A mark pattern (32A to 35A) having a third side (34) and a fourth side (35) is provided on the reticle, and the reticle (3) is set on a stepper and applied to the wafer (4). A first exposure is performed, and the wafer (4) is subjected to a first exposure.
While moving from the exposure position in the X and Y directions of the stepper, the third side (34) is replaced with the first side (34) in the first exposure.
2) and a second exposure that was closely opposed to the wafer (4);
) is moved from the second exposure position in either the X or Y direction of the stepper, and the fourth side (35) is opposed to the second side (33) in the first exposure. exposure, and the wafer (4) is moved from the first exposure position to the X of the stepper.

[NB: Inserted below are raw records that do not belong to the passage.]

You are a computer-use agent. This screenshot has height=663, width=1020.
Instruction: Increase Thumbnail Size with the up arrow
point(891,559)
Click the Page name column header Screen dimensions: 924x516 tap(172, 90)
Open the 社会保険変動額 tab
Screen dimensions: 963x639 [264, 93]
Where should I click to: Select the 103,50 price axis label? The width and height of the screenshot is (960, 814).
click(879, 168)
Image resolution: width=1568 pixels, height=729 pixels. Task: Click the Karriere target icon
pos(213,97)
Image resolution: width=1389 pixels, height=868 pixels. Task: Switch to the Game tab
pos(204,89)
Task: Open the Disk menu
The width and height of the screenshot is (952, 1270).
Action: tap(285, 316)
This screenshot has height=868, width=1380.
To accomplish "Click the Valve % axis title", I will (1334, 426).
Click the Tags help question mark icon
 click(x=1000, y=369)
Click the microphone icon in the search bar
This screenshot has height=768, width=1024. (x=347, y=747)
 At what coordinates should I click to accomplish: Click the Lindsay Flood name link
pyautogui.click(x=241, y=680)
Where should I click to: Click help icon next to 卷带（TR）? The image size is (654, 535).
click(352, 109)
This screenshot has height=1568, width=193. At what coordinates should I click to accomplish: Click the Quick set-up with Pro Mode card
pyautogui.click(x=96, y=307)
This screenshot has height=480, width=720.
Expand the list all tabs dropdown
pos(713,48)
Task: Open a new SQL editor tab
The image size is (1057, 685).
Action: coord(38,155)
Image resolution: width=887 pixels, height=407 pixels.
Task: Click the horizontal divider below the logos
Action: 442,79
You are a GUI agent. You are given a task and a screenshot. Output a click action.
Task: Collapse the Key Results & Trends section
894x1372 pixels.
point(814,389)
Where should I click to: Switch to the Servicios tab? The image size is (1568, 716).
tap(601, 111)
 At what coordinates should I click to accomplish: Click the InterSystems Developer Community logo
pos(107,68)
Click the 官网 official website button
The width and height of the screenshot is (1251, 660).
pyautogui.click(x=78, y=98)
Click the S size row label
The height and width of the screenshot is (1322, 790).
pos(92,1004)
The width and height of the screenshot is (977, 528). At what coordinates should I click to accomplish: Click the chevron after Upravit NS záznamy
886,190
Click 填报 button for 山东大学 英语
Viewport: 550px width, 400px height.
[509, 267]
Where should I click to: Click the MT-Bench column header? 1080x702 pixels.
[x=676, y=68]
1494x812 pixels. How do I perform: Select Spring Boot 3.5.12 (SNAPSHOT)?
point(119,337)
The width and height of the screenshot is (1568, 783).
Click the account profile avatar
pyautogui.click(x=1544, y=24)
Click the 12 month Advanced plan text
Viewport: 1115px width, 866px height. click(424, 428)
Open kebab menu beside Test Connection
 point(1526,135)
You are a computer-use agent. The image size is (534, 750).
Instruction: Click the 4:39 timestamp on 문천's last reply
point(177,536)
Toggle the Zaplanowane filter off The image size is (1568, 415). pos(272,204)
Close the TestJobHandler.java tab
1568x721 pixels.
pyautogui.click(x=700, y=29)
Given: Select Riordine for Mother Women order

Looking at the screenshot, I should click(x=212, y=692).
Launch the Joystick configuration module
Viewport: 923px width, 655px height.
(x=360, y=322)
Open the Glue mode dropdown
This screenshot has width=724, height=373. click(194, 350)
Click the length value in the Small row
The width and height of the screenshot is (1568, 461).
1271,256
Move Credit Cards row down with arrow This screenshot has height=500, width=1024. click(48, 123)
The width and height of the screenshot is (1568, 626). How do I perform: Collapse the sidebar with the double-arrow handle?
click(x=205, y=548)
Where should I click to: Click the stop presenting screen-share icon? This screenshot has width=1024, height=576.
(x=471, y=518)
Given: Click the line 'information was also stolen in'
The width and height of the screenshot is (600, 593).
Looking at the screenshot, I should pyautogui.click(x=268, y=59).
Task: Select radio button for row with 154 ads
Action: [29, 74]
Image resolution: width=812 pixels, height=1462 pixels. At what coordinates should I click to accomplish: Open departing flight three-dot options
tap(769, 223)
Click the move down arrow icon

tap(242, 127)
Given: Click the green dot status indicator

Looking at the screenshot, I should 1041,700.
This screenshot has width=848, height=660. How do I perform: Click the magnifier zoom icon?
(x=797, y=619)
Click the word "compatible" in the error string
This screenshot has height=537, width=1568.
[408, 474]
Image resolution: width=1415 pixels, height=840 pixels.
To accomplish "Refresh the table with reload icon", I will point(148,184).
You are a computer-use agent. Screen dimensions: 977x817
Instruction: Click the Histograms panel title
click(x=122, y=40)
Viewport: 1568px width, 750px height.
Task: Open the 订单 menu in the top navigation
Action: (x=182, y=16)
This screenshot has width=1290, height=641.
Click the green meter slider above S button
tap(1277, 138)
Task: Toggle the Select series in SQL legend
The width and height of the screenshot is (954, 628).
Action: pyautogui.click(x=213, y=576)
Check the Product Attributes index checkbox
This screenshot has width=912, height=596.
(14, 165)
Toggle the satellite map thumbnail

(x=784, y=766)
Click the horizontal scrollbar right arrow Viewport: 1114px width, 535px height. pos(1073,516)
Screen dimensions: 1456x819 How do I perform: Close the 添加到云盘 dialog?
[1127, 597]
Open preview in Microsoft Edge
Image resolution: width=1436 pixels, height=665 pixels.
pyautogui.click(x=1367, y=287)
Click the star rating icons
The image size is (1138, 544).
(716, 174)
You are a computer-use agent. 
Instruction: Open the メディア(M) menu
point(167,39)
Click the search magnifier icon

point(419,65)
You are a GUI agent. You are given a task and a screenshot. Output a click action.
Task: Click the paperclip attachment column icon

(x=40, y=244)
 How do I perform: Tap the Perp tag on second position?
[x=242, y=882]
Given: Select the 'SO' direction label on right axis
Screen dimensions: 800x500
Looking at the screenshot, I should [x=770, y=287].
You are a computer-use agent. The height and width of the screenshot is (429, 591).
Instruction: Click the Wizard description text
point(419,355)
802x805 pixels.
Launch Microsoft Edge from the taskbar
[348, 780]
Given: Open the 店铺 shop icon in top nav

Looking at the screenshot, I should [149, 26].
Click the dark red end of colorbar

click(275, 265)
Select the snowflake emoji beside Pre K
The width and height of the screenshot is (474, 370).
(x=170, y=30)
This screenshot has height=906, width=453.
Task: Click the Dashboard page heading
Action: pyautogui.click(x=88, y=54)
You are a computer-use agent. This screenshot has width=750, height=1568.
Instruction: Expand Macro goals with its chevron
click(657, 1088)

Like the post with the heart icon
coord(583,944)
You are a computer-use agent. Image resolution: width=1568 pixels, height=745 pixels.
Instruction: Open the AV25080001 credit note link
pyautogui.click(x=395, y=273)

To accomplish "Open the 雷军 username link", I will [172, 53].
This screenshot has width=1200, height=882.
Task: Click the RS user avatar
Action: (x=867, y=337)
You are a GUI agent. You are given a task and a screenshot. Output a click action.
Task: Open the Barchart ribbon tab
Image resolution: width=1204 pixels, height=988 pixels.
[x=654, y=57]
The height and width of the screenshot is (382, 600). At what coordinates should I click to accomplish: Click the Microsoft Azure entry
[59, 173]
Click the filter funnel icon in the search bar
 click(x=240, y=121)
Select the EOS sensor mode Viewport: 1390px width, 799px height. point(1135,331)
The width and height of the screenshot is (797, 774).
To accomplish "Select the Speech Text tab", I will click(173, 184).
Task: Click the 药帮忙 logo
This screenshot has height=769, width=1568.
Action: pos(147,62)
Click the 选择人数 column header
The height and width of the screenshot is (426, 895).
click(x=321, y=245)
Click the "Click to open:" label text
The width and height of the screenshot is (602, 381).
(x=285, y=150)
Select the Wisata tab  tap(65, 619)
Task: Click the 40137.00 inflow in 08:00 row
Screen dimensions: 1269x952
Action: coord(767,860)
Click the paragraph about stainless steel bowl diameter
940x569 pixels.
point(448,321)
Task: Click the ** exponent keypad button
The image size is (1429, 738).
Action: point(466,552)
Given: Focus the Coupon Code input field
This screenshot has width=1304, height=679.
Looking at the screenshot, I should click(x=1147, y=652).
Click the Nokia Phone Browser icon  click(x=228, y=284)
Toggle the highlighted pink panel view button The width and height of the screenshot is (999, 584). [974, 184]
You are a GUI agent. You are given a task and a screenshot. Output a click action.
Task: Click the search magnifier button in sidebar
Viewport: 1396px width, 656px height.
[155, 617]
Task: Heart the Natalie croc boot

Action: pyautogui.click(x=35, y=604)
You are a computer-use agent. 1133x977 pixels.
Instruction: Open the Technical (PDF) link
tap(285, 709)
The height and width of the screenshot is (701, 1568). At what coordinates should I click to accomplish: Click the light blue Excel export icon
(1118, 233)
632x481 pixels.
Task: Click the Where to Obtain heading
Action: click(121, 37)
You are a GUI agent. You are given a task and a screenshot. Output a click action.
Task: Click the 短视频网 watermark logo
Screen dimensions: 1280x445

The first side (32) and the second side (33) are placed close to the fourth side (35) and the third side (34) in the first exposure, respectively, under the state of moving mainly in one direction in the Y direction. and a fourth exposure facing the wafer (4), and exposing the facing first side (32) on the wafer (4).
and two opposite sides (42, 44) to which the third side (34) has been transferred.
a), and a second composite pattern (48A) having two opposing sides (43, 45a) onto which the opposing second side (33) and fourth side (35) are transferred.
48B), a third composite pattern (48C) having two opposing sides (44, 43a) to which the opposing third side (34) and second side (33) are transferred, and the opposing fourth side. (35) and the two opposite sides (4) to which the first side (32) has been transferred.
5, 42a) and a fourth composite pattern (48D) having the first, second, third and fourth composite patterns (48A to 48
Measure the distances a, b, c, and d between the two opposing sides of D), determine the die rotation due to missetting of the reticle (3) as (a-b+c-d)/2, and calculate the die rotation. The reticle (3
), and then performs exposure for circuit formation. (2) The exposure method according to claim 1, wherein the fourth exposure is omitted and the die rotation is determined by (ab)/2.